3- Şimdilerde dünyanın tüm acayiplikleri, cep telefonunun tuşları kadar yakınımızda. İlginç video izlemek isteyen, arama motoruna yazıp alasını seyrediyor. Bunun için üç saat ekran başında olmaya ne gerek var ki?
4- Asgari ücretle yedi kişilik ailesini geçindiren işçi; kafasıyla yedi buz bloğunu birden kıran rekortmeni nasıl olur da 'kahraman' gibi görebilir?

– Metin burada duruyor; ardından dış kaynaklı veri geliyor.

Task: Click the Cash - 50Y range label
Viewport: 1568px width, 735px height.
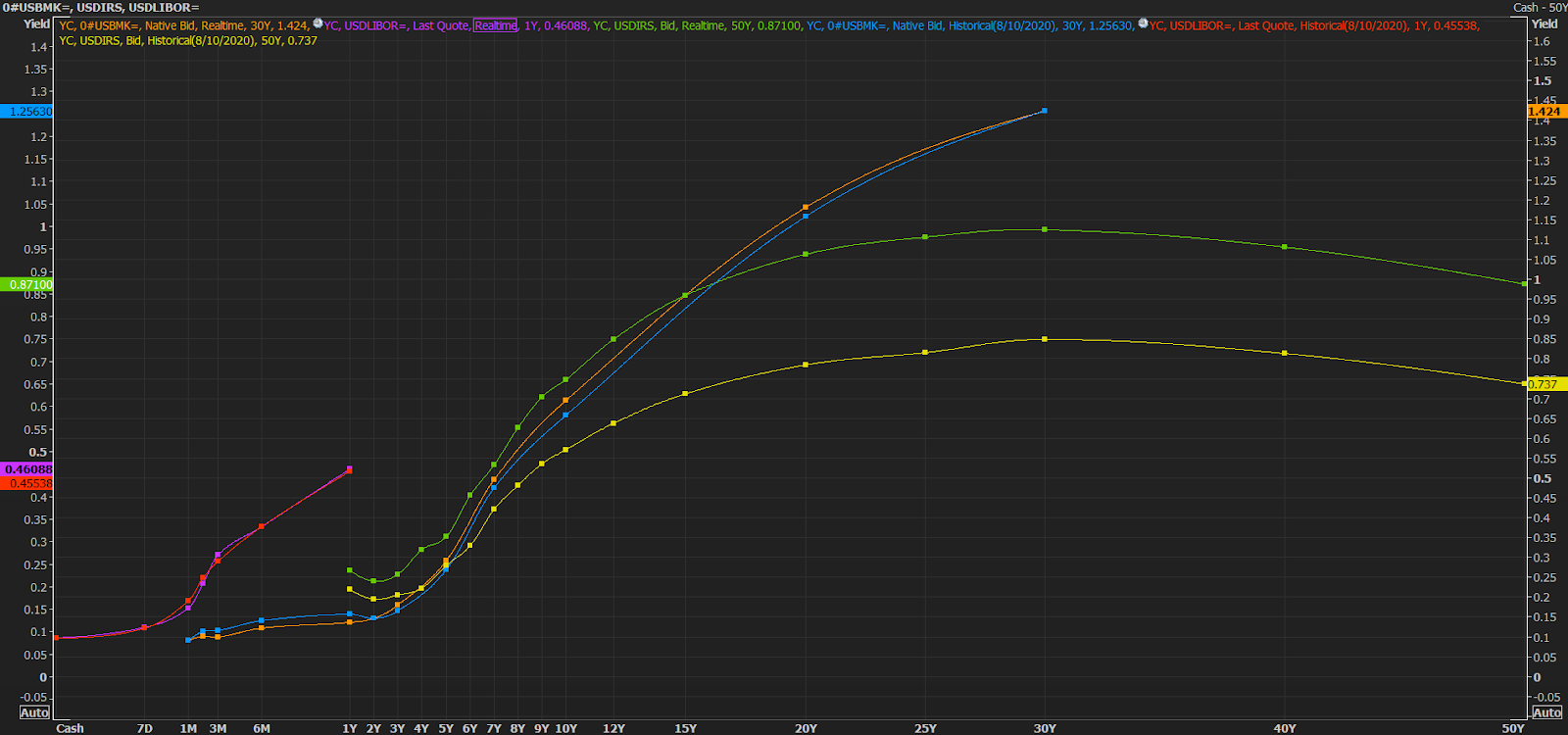Action: pos(1540,8)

5- Sunucu Gupse Özay ve yardımcılığını üstlenen spor spikeri Cem Yılmaz, bu kadar aksiyon içeren bir yarışma için fazla 'statik' kaldılar. Gupse, bir sit-com'da karikatürize karakteri canlandırmak için ideal oyuncu olabilir ama yarışma sunuculuğu için gerekli vasıfların pek çoğunun uzağındaydı. Cem Yılmaz doğru isimdi ama spiker olanı değil, komedyen olanı!
6- Böyle iddialı bir prodüksiyonu, yarışmaların cirit attığı ve herkesin artık yarışma izlemekten içinin şiştiği yaz dönemi yerine, dizilere alternatif olarak kış ekranına sürmek daha akıllıca olmaz mıydı?